2. Mit dem Vorruhestand sprechen Sie ebenso ein breit diskutiertes Thema an. Die SPD-Bundestagsfraktion hat dazu ein Konzept zur Flexibilisierung des Rentenzugangs beschlossen. Ich befürworte die Fortführung der Altersteilzeit. Altersteilzeit ist ein Konzept, um Frühverrentungen zu vermeiden. Eine Beschäftigung mit Altersteilzeit kann sichern, dass Ältere weiterhin im Arbeitsleben bleiben können. Dies gehört für mich zu einer humanen Arbeitswelt, wie ich sie in der Antwort auf meinen Kollegen beschrieben habe. Ich habe mich immer für eine Verlängerung der geförderten Altersteilzeit eingesetzt. Die SPD-Bundestagsfraktion hat einen Gesetzentwurf vorgelegt, um die Förderung durch die Bundesagentur für Arbeit um fünf Jahre zu verlängern. Leider hat die Union nicht erkannt, wie wichtig dieses Thema ist. Die Förderung ist somit seit 1.1.2010 ausgelaufen.
Altersteilzeit bedeutet nicht, wie beschrieben, eine Frühverrentung. Auch Frühpensionierungen stehe ich skeptisch gegenüber. Wir dürfen unsere älteren Arbeitnehmer nicht aus dem Arbeitsmarkt vertreiben, sondern müssen Chancen für sie schaffen – und dazu gehört die Altersteilzeit.
3. Ihre dritte Frage bezieht sich auf die Berechnung der Arbeitslosenstatistik.
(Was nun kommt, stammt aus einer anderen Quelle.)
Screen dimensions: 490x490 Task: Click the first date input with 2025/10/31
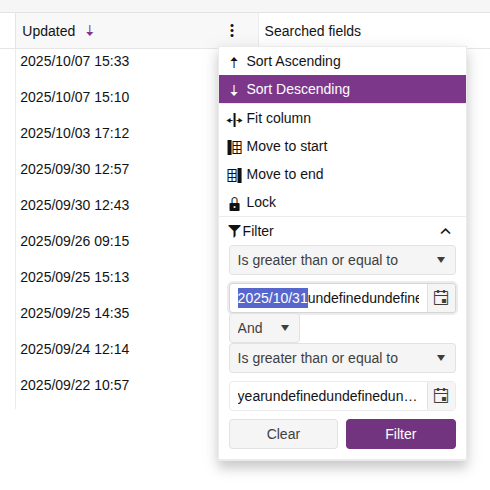coord(328,298)
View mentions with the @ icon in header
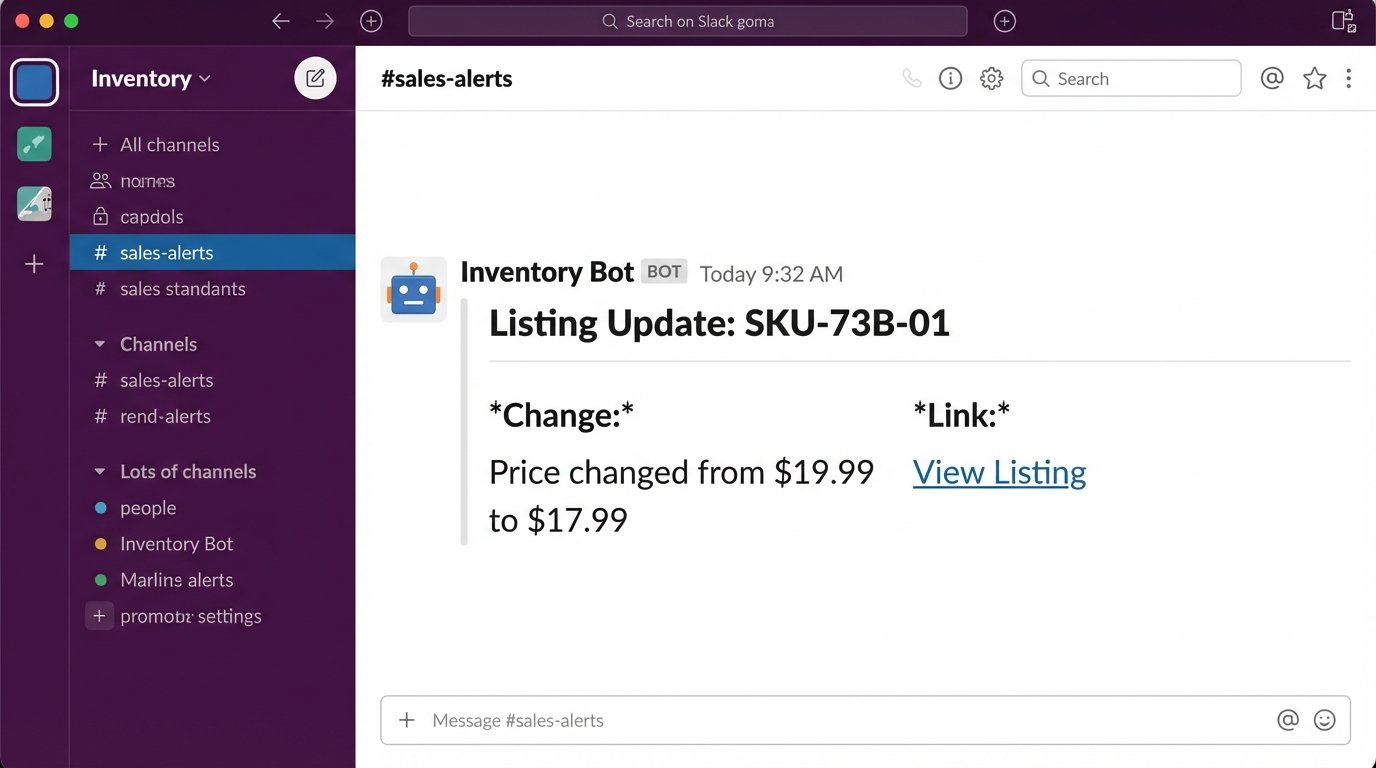The height and width of the screenshot is (768, 1376). (x=1272, y=78)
Nicht als Arbeitslose zählen erwerbsfähige Hilfebedürftige, die nach Vollendung des 58. Lebensjahres mindestens für die Dauer von zwölf Monaten Leistungen der Grundsicherung für Arbeitsuchende bezogen haben, ohne dass ihnen eine sozialversicherungspflichtige Beschäftigung angeboten worden ist, nach Ablauf dieses Zeitraums für die Dauer des jeweiligen Leistungsbezugs. Nicht in der Arbeitslosenstatistik aufgeführt werden übrigens unter anderem auch ausbildungssuchende Schulabgänger.
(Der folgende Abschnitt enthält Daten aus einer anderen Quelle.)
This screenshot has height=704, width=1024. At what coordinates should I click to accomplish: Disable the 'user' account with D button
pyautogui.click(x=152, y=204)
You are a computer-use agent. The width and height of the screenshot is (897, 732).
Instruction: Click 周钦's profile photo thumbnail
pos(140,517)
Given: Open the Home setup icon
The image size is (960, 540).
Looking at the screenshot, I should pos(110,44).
Als die so genannte 58er-Regelung noch bestand und damit der Zugang zum Arbeitslosengeld für über 58Jährige erleichtert war, waren laut Angabe der Bundesregierung im Jahr 2008 225.000 Arbeitslosengeldbezieher von dieser Regel betroffen. Mit dem Auslaufen der 58er-Regelung müssen sich auch wieder erwerbsfähige Hilfebedürftige über das 58. Lebensjahr hinaus aktiv um ihre Eingliederung in Arbeit bemühen und müssen unverzüglich durch die Bundesagentur für Arbeit in eine Arbeit oder in eine Arbeitsgelegenheit vermittelt werden. Die Definition von Arbeitslosigkeit und Erwerbslosigkeit ist immer umstritten. In Deutschland ist definiert, dass alle als arbeitslos anzusehen sind, die weniger als 15 Stunden wöchentlich erwerbstätig sind. In der Definition der ILO wird dafür nur eine Arbeitsstunde angesetzt. Daher ist die Arbeitslosenstatistik, die nach den deutschen Kriterien von der BA berechnet wird, regelmäßig höher als die Statistik, die nach ILO-Kriterien vom Statistischen Bundesamt aufgestellt wird. Was in den jeweiligen Statistiken aufgeführt wird, ist ein wissenschaftlicher Streitfall, in den die Politik immer wieder regulierend eingreift. Zuletzt wurde im Rahmen des SGB II die Arbeitslosigkeit sichtbarer gemacht, indem sich bis dahin nicht registrierte Sozialhilfebezieher und Partner von erwerbsfähigen Hilfebedürftigen erstmals arbeitslos melden mussten. Wie Sie sehen, kümmern wir uns insbesondere seit dem Auslaufen der 58er-Regelung um die Arbeitsvermittlung für Ältere. Auch mehrere Kampagnen wie die Initiative 50plus sorgen für eine bessere Arbeitsmarktbeteiligung für ältere Arbeitnehmer.
Ich freue mich, dass ich einen Ihrer zahlreichen Beiträge auf Abgeordnetenwatch beantworten durfte.